The number of claims made to private health insurers that include a diagnosis of opioid dependence rose by more than 3,200% in the past decade, according to a report released Tuesday.
The not-for-profit group FAIR Health used data gleaned from ICD-9 diagnostic codes used for insurance claim forms. Researchers found adults between ages 19 and 35 were by far the most diagnosed age group, accounting for 69% of claim lines for opioid dependence during the study period. The same age group composed the majority, or 78%, of heroin overdoses.
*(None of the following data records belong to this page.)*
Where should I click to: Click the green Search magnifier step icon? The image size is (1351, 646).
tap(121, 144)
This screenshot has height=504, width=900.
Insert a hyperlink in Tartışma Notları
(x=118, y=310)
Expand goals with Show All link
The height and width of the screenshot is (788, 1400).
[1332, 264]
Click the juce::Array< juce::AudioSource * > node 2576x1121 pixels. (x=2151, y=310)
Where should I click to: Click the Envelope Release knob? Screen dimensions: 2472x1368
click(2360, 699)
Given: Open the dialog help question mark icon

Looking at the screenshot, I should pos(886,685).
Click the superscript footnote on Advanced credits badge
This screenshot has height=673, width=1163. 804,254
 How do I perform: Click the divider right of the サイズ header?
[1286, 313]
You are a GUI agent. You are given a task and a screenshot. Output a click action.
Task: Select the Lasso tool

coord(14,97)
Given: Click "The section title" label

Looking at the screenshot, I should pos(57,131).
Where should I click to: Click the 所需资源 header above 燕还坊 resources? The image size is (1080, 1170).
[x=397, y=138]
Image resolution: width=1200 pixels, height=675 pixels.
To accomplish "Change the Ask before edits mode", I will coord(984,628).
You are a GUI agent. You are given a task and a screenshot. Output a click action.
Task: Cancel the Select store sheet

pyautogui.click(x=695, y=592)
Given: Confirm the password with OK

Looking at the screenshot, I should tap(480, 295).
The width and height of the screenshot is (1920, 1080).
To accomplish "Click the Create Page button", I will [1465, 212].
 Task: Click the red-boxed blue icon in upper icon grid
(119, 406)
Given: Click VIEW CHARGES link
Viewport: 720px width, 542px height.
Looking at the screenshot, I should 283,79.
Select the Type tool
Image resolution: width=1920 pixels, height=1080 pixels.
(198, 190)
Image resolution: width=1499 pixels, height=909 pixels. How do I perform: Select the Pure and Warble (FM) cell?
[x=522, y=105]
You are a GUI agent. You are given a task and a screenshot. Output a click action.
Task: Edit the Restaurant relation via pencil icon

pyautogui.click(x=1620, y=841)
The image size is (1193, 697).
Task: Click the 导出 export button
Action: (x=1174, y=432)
Heroin use among women grew by 100% over the time period while its use among men grew by 50%. While the rate of death from opioid overdose is higher among men, women were more likely to experience an opioid overdose, according to the analysis. Claim lines where the diagnosis was related to drug dependence in pregnant women rose 511% from 2007 to 2014.
“The current opioid crisis in the United States affects most demographic groups, including, notably, the privately insured,” the study concluded. “To resolve the crisis, participation from all healthcare stakeholders will be necessary—federal, state and local governments; insurers; employers; physicians, hospitals and other providers; researchers; community leaders; and consumers.”
The report's findings show how the current opioid abuse epidemic has disproportionately affected white, middle-class America. While 71% of whites have private insurance, only 47% of blacks and 39% of Hispanics carry the same coverage, according to a 2013 analysis by the Kaiser Family Foundation.
A 2014 study in JAMA Psychiatry found that nearly 90% of those who said they began using opioids over the past decade were white, mostly driven by the widespread use of prescription painkillers.